===== RECORDS FOR THE TASK
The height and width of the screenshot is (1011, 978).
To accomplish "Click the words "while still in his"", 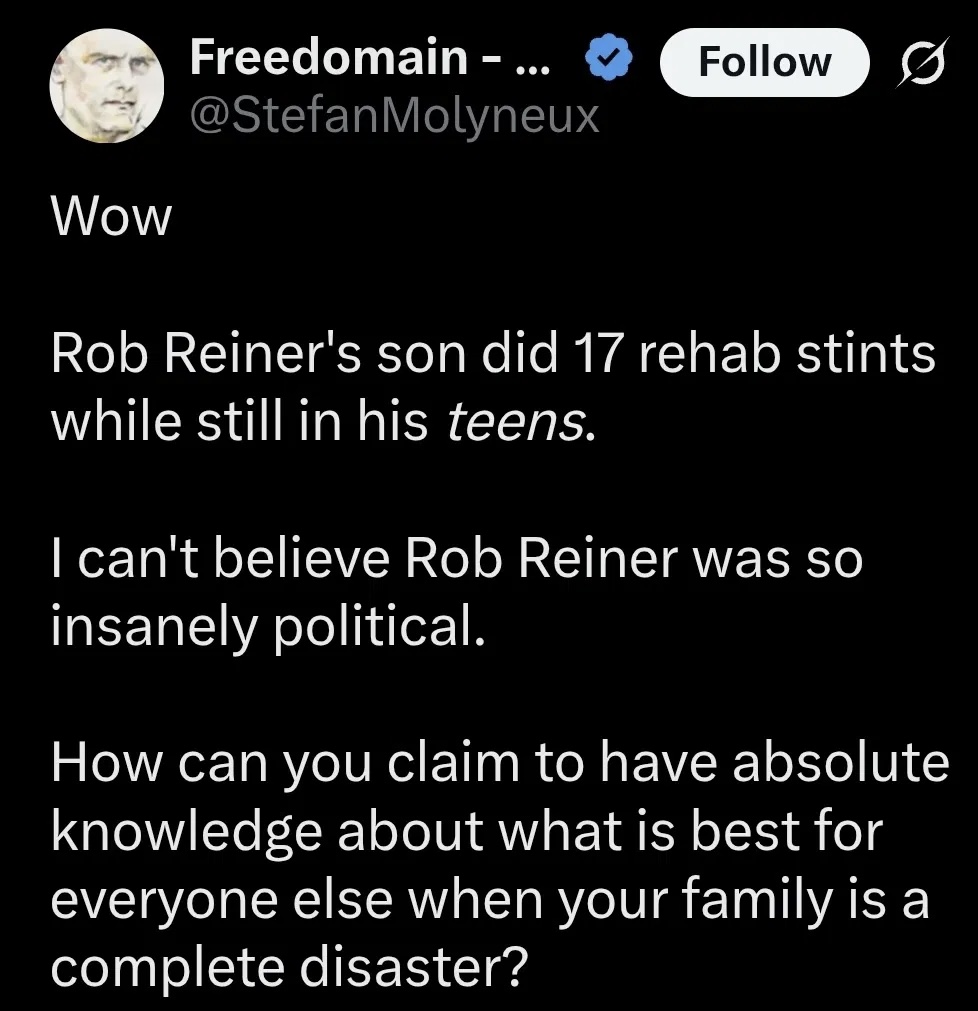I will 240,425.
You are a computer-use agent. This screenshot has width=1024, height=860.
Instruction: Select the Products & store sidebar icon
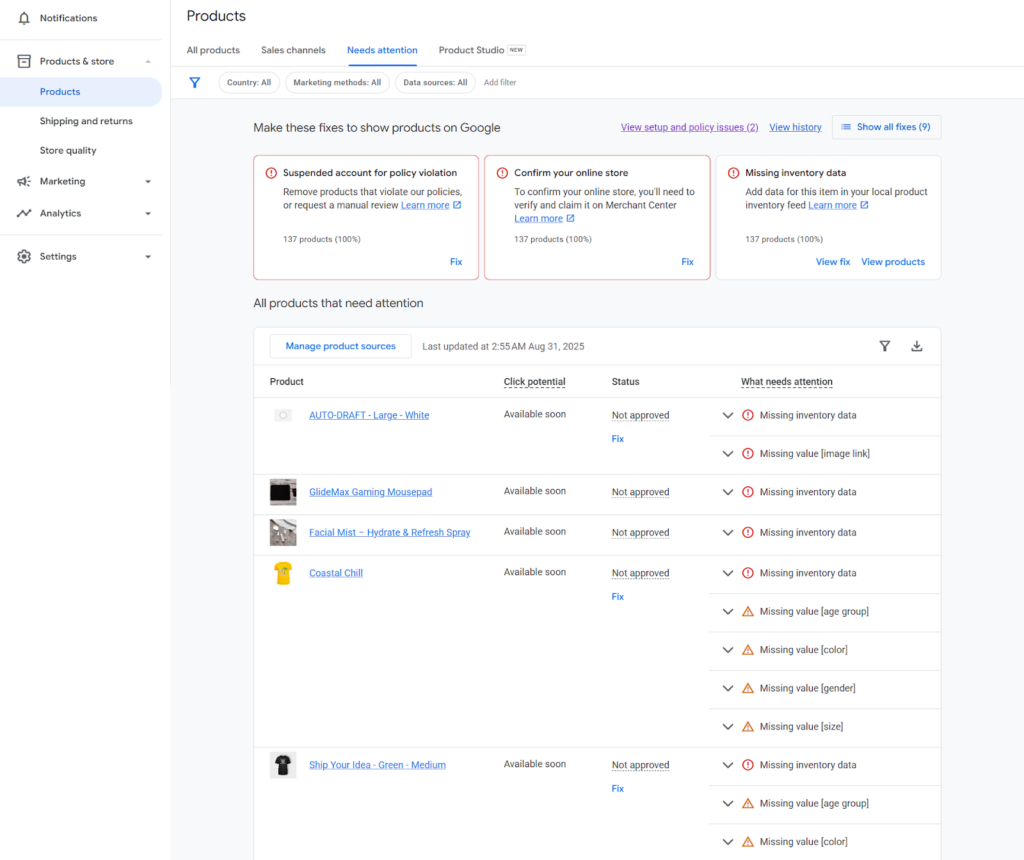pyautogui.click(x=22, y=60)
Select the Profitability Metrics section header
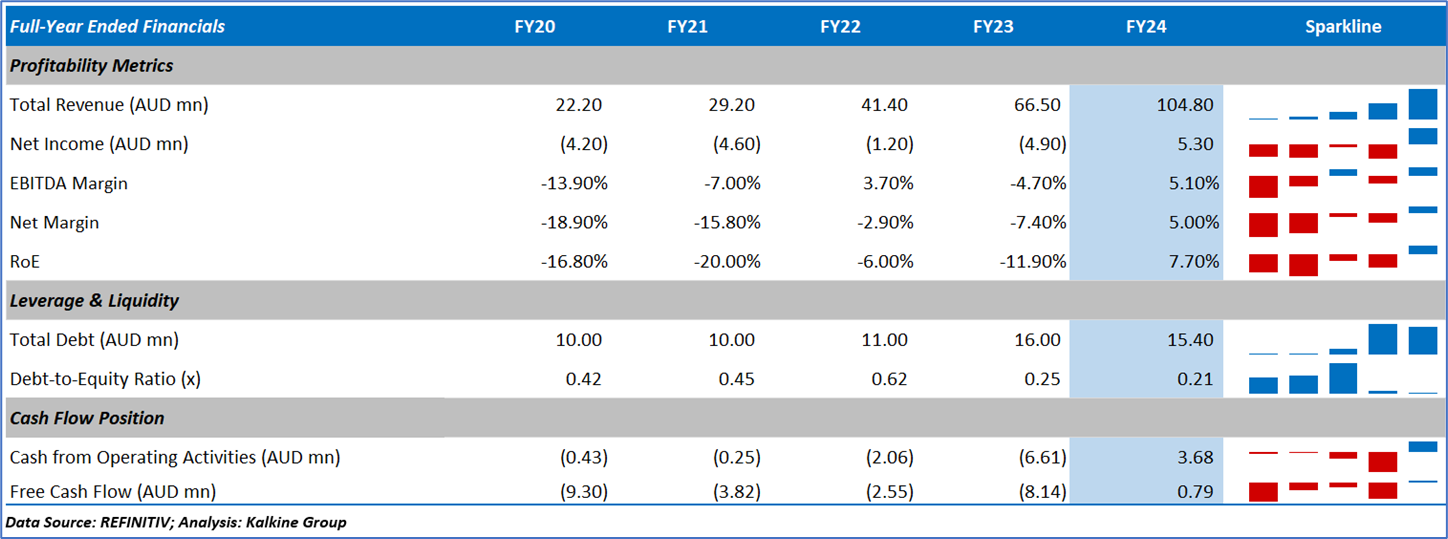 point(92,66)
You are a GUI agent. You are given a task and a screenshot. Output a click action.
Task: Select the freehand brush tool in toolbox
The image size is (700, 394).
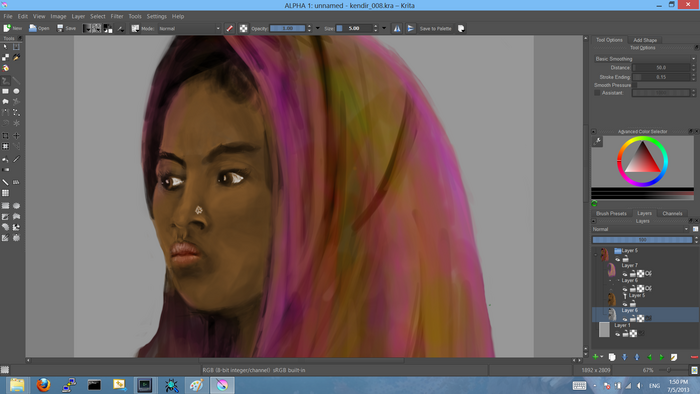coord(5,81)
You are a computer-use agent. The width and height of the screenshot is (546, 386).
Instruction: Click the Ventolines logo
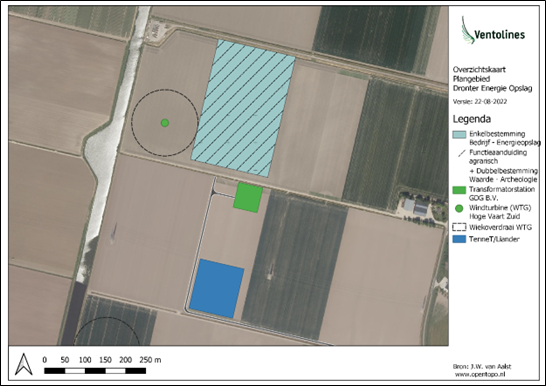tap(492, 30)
==========
===== RECORDS FOR THE TASK
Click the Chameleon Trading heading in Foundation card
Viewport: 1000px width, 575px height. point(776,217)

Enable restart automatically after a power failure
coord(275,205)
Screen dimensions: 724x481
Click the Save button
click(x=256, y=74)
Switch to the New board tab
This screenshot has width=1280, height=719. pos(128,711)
==========
Starting at the line containing "You are a computer-use agent. This" and stopping at the line containing "You are a GUI", output every line above exactly, both ends included, with pictures omitted.

You are a computer-use agent. This screenshot has width=1024, height=860.
Instruction: Select the Products & store sidebar icon
pyautogui.click(x=22, y=60)
Select the Profitability Metrics section header
 point(92,66)
You are a GUI agent. You are given a task and a screenshot. Output a click action.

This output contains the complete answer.